Editor's note: Wang Jianhui is the deputy general manager of the Research and Development Department at Capital Securities. The article reflects the author's opinions, and not necessarily the views of CGTN.
Purchasing manager index, abbreviated as PMI, has become quite popular in the last 10 years. If you typed in the keyword "PMI in July" in that month in 2010, you would only get about 50 results from Baidu, the Chinese search engine. Today your search would yield over 630 results.
More and more people have realized this leading indicator provides valuable clues for the timely understanding of economic trends.
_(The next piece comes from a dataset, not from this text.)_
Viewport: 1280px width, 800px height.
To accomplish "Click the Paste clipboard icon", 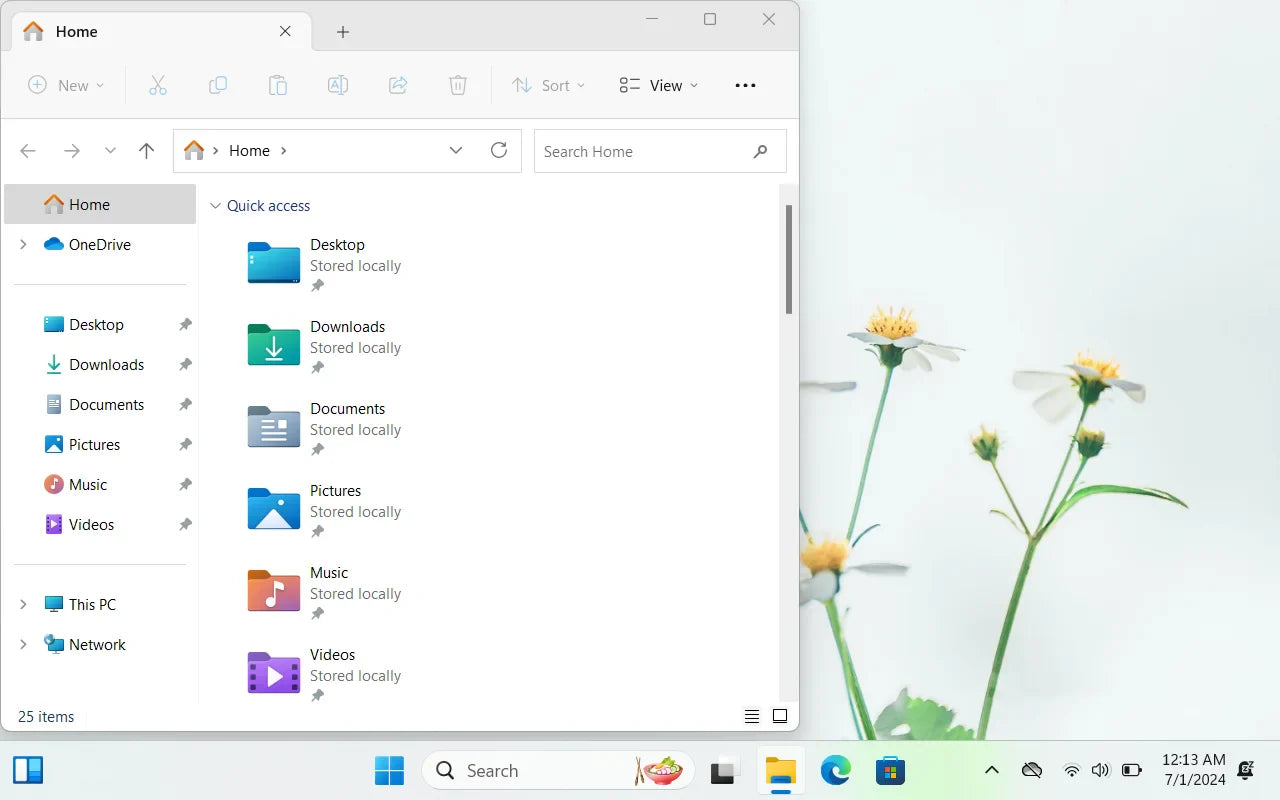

Observers not only interpret each month's reading in detail but can also take a closer look at the historical time series to reach meaningful contexts.
This August reading for manufacturing sector was 49.5 percent, continuing the weak performance since last December.
Companies were not seeing decent demand in the domestic and international markets. While the global economy is slowing down, Sino-U.S. trade tensions are leading to more uncertainties. Therefore, they became increasingly cautious about their future business and reluctant to make new investments in inventories or human resources.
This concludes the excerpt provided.